- [原文]

==========

「一歩一歩、おいしさを探して」
J.C.オカザワの脚で綴ったダイアリー

第305回
沖縄の初めての夜(その1)= 沖縄篇

いまだかって沖縄には行ったことがなかった。
行く機会にも恵まれなかったし、
ぜひとも行ってみようという気にもならなかった。
海と空と太陽の魅力は判っているつもりでも
沖縄料理に今ひとつ惹かれるものがなかったのだ。
ここ数年の沖縄ブームで
東京にも多くの沖縄料理店が生まれているが
これは!という店に出会ったことはない。

ニューヨーク在住の友人、
M永クンに誘われて
沖縄で合流することになった。
彼とはかれこれ20年来のつきあいになる。
キャリア名はふせるが(もっとも2社のうちの1社です)
マイレッジを利用すると殊にこの季節は
真っ当な時間帯のチケットが取れず、
那覇空港に到着したのは22時を回っていた。

==========

- [課題] 上の沖縄旅行の日記から、「行く機会にも恵まれなかったし、」を含む語句で始まり「彼とはかれこれ20年来のつきあいになる。」で終わる部分を、一字も変えずに書き写すこと。

- [保存データ]

==========

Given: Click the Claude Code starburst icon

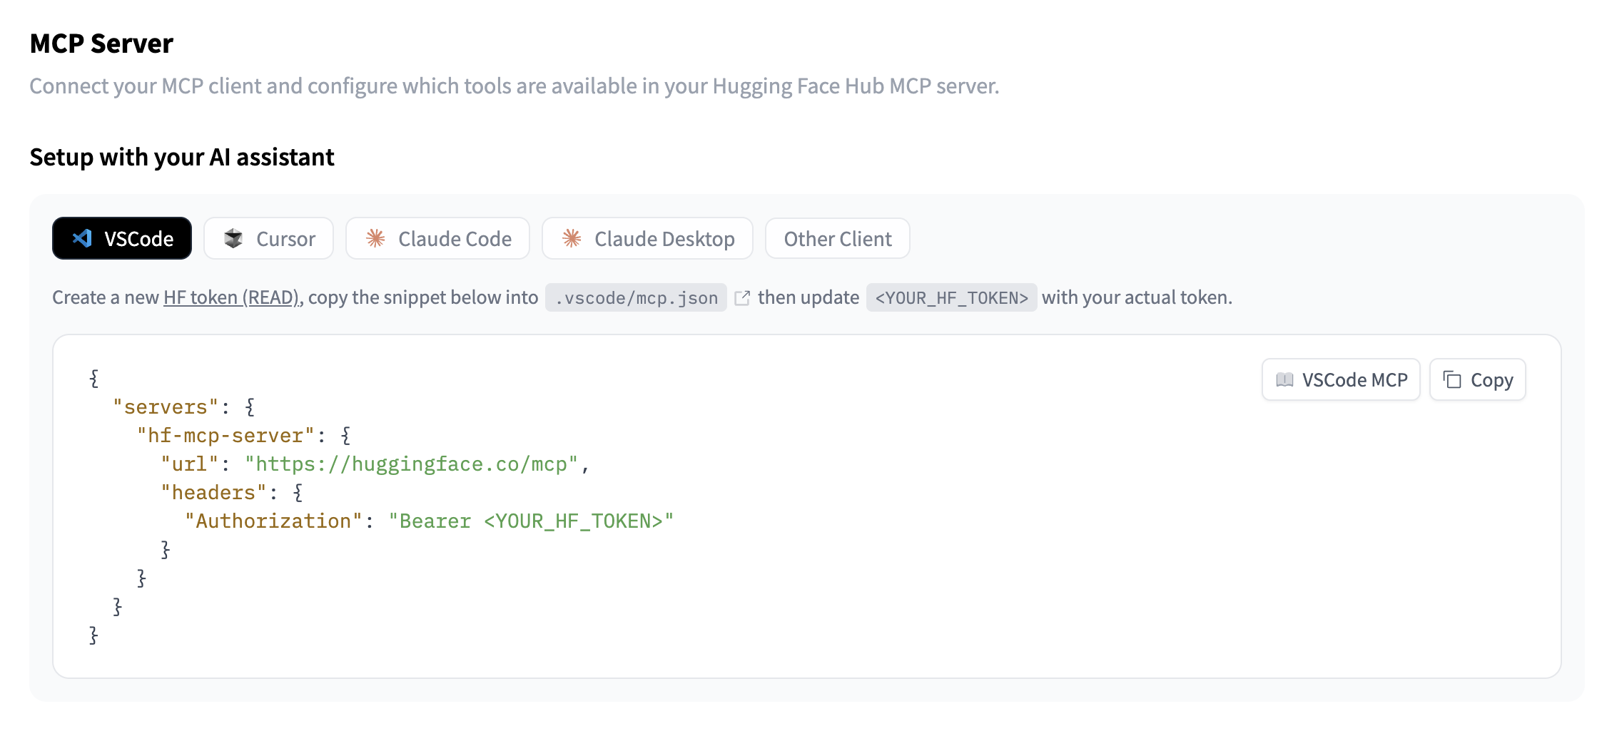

==========

- [解答例]
行く機会にも恵まれなかったし、
ぜひとも行ってみようという気にもならなかった。
海と空と太陽の魅力は判っているつもりでも
沖縄料理に今ひとつ惹かれるものがなかったのだ。
ここ数年の沖縄ブームで
東京にも多くの沖縄料理店が生まれているが
これは!という店に出会ったことはない。

ニューヨーク在住の友人、
M永クンに誘われて
沖縄で合流することになった。
彼とはかれこれ20年来のつきあいになる。